Genetic analysis of δ-cluster hemagglutinin sequences in the Newport Laboratories swine influenza virus database found a low prevalence of viruses with N144 prior to 2009 (3.6%). From 2009 to 2011, viruses with N144 represented 18.5% of δ-cluster isolates, and viruses with N144 were identified in each of the five δ subclusters. It can be postulated that these viruses are neutralization resistant, though further experiments are needed to prove this hypothesis. Phylogenetic analysis shows a close relationship between neutralization-resistant and neutralization-sensitive viruses, suggesting that the neutralization-resistant viruses evolved from the neutralization-sensitive δ-cluster viruses circulating in swine since 2003, possibly due to immune selection pressure. Given that swine influenza viruses within the δ cluster contain an HA gene derived from human seasonal influenza virus and that viruses with N-linked glycosylation at position 144 have not circulated in humans since 1985, individuals born thereafter may be more vulnerable to zoonotic transmission of these viruses, as previous work has shown no cross-protection between H1 vaccine strains produced prior to 1986 and vaccines produced in subsequent years (13
). Importantly, vaccines for swine influenza virus may require multiple strains of δ-cluster isolates representing glycosylation variants. This work also highlights the limitations of genetic analysis alone, illustrating the need for coupled antigenic surveillance of influenza virus.

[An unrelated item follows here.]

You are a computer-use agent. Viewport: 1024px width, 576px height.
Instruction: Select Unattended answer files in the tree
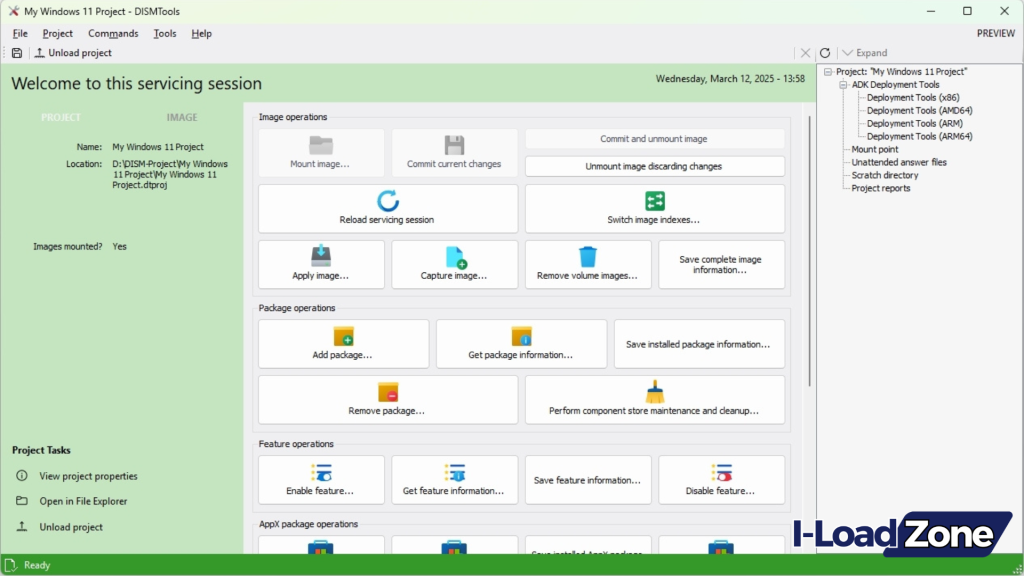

Finally, our observation that relocation of potential N-linked glycosylation sites protects swine influenza virus from rapid neutralization by antibodies is interesting and novel. It suggests a role for immune selection in influenza virus in swine. While this study clearly demonstrates the effect of glycosylation on in vitro antigenicity, little is known about the role of glycosylation on in vivo immunogenicity, which will be a focus of future investigations.